* [TASK REQUIREMENTS] Please return, with no alterations, the lines below from the very first through the one that contains "868x394 pixels.".

* [RAW DATA]

* * * * * * *

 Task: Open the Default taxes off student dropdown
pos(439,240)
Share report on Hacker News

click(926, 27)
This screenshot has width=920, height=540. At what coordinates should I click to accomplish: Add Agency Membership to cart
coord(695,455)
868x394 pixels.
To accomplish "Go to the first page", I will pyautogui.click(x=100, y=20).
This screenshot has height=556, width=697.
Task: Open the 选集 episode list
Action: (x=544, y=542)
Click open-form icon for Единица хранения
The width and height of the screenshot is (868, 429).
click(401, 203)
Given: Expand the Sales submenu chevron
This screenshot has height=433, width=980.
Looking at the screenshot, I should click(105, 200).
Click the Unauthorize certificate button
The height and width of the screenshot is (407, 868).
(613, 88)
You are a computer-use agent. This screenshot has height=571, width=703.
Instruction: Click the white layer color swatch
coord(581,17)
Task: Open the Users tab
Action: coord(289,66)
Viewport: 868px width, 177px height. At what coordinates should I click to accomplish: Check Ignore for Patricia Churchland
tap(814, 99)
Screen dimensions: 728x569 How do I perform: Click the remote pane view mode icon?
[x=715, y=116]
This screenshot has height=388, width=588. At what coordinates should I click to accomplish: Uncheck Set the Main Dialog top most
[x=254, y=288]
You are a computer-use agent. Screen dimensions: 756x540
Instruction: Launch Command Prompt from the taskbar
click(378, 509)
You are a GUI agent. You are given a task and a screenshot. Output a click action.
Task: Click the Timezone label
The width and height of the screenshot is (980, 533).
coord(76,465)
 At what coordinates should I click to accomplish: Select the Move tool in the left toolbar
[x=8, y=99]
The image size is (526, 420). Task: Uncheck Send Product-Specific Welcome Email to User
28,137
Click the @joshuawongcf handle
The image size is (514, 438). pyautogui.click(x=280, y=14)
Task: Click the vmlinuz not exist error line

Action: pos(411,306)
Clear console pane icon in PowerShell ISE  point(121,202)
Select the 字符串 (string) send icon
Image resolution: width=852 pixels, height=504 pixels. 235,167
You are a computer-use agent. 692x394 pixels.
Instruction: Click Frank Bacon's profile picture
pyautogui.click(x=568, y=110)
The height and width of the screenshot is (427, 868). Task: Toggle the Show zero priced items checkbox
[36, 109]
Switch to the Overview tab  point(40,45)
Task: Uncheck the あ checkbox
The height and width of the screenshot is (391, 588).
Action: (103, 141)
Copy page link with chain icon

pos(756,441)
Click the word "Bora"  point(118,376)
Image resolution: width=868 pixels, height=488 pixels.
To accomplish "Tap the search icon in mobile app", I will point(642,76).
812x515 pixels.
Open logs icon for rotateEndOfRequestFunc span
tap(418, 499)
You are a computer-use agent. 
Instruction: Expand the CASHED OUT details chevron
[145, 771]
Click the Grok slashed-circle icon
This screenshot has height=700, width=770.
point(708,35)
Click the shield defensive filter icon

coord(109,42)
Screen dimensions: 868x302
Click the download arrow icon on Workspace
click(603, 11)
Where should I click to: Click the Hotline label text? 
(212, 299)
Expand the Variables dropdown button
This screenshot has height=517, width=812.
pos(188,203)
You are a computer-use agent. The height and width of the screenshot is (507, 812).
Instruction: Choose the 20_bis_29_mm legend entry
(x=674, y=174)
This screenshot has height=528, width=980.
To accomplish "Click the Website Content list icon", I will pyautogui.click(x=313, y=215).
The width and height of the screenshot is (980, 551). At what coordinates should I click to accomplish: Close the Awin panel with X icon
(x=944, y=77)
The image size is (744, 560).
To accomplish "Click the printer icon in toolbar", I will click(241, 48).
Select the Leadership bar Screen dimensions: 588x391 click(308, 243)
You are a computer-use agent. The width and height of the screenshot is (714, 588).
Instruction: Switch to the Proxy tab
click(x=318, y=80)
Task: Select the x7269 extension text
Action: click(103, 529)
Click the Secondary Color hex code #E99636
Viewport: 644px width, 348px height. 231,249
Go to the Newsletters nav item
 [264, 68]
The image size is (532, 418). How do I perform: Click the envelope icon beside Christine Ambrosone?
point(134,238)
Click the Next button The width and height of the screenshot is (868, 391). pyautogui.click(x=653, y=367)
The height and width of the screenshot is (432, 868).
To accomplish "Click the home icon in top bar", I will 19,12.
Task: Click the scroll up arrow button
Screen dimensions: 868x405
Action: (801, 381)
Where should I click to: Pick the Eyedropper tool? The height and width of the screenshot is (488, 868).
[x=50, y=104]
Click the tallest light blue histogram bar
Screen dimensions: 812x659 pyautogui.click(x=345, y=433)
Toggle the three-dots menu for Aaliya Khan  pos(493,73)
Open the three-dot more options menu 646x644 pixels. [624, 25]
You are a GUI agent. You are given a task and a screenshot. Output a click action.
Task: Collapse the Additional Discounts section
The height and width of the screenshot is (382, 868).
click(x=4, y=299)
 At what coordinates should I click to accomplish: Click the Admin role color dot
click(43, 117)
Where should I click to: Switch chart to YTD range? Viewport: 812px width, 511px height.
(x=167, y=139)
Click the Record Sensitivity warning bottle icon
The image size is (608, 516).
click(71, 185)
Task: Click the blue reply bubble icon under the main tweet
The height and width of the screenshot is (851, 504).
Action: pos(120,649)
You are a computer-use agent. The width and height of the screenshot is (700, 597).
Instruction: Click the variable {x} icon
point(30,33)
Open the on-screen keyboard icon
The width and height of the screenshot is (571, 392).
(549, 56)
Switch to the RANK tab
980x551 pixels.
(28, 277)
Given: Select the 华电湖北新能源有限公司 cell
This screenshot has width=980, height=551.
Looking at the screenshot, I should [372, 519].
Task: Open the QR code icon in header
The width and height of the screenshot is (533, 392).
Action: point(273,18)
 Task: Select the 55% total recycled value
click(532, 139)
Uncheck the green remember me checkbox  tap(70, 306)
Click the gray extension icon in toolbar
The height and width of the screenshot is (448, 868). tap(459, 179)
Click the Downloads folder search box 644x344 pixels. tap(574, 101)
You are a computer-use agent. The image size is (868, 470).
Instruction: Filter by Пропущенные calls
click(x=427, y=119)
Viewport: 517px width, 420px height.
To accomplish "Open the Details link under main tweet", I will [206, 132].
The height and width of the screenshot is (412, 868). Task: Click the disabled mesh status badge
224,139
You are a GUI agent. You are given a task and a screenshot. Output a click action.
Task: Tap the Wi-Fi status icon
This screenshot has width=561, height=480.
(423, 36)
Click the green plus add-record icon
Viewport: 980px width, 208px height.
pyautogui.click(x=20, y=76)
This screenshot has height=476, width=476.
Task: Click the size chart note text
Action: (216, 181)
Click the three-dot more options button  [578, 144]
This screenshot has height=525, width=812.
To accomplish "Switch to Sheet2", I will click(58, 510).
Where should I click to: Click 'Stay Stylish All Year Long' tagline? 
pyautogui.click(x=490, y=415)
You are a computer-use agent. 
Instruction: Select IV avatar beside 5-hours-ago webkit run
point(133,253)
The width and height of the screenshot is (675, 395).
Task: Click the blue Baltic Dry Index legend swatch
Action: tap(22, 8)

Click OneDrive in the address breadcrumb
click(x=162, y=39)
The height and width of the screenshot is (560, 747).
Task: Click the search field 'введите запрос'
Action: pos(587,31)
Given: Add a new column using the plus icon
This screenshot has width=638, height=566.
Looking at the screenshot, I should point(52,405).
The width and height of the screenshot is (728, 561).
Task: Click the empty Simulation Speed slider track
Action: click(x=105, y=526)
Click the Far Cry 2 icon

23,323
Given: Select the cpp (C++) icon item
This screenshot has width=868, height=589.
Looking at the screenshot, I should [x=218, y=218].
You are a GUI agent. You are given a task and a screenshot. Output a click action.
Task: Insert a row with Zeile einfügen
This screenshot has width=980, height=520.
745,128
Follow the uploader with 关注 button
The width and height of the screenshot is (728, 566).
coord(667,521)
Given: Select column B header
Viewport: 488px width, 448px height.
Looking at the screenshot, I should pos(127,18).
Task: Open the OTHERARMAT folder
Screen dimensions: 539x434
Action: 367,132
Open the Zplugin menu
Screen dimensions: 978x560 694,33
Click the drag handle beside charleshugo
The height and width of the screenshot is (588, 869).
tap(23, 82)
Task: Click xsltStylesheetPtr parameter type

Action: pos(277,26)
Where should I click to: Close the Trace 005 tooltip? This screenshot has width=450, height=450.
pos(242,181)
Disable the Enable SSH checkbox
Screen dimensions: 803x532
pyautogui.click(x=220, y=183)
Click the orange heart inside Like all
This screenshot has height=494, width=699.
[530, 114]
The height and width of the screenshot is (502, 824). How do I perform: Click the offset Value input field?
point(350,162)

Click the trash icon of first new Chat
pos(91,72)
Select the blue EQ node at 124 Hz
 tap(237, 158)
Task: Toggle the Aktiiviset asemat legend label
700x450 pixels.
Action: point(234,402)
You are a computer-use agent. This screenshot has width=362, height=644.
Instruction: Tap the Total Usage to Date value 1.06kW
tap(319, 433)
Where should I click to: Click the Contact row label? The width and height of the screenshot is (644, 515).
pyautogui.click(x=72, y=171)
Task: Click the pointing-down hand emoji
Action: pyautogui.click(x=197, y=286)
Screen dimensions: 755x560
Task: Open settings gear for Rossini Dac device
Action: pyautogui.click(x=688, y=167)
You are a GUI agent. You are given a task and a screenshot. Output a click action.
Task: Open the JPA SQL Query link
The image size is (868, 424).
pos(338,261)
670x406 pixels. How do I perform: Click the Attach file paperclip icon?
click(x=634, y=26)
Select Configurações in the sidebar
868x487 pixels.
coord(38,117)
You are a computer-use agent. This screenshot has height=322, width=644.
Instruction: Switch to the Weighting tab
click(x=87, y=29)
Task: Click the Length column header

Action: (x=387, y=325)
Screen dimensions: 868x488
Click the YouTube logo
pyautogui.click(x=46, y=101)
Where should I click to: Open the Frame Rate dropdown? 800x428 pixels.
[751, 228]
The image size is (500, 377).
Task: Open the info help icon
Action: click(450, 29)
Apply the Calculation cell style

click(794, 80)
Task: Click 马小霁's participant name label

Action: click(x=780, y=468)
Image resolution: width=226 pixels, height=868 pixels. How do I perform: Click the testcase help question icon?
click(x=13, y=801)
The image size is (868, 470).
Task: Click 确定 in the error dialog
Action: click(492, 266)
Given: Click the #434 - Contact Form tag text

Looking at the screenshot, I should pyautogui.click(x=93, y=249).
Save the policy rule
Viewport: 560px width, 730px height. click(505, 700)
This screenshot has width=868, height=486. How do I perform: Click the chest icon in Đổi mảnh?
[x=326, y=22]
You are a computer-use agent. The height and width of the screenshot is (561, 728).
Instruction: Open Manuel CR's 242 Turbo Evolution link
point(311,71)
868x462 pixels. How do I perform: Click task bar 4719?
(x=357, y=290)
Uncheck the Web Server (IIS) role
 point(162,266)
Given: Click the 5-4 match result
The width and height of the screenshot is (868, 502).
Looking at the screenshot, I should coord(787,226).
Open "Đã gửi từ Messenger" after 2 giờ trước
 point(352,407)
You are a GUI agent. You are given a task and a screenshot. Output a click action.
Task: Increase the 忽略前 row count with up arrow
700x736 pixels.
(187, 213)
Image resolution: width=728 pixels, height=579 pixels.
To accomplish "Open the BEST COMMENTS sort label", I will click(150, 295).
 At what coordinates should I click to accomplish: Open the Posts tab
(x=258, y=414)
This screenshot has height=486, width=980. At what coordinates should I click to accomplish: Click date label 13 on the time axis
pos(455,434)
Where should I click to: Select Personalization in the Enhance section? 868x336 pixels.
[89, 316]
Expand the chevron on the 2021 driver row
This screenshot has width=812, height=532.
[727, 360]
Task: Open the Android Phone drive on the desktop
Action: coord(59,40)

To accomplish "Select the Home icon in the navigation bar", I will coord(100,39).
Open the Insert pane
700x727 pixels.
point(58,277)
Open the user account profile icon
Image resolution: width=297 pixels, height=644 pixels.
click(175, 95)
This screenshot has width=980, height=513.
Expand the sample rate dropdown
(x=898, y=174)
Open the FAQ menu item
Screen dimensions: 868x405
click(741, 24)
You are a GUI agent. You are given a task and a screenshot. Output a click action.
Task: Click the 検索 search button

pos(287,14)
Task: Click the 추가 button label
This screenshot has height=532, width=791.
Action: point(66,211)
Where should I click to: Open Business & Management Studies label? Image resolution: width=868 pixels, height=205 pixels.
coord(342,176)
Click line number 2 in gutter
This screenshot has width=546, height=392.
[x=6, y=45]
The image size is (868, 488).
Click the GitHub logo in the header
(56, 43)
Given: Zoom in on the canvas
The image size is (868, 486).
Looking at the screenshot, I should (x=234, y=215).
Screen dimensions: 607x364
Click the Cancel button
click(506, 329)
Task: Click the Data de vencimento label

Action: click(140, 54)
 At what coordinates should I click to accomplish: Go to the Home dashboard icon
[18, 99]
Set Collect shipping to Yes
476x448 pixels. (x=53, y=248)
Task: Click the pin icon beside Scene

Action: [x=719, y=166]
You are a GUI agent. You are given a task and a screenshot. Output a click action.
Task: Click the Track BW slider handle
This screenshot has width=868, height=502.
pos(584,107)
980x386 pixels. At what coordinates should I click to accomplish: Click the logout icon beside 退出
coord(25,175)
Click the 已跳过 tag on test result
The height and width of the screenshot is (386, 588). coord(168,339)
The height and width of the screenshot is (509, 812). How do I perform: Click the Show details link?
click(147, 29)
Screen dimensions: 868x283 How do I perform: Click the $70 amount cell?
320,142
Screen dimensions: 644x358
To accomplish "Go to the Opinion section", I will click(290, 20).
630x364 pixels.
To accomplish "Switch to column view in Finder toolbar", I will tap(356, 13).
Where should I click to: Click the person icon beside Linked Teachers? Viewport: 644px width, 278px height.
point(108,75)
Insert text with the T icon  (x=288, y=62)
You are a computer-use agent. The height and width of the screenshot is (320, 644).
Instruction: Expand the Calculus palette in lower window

* * * * * * *

* [EXERCISE OUTPUT]
 Task: Open the Default taxes off student dropdown
pos(439,240)
Share report on Hacker News

click(926, 27)
This screenshot has width=920, height=540. At what coordinates should I click to accomplish: Add Agency Membership to cart
coord(695,455)
868x394 pixels.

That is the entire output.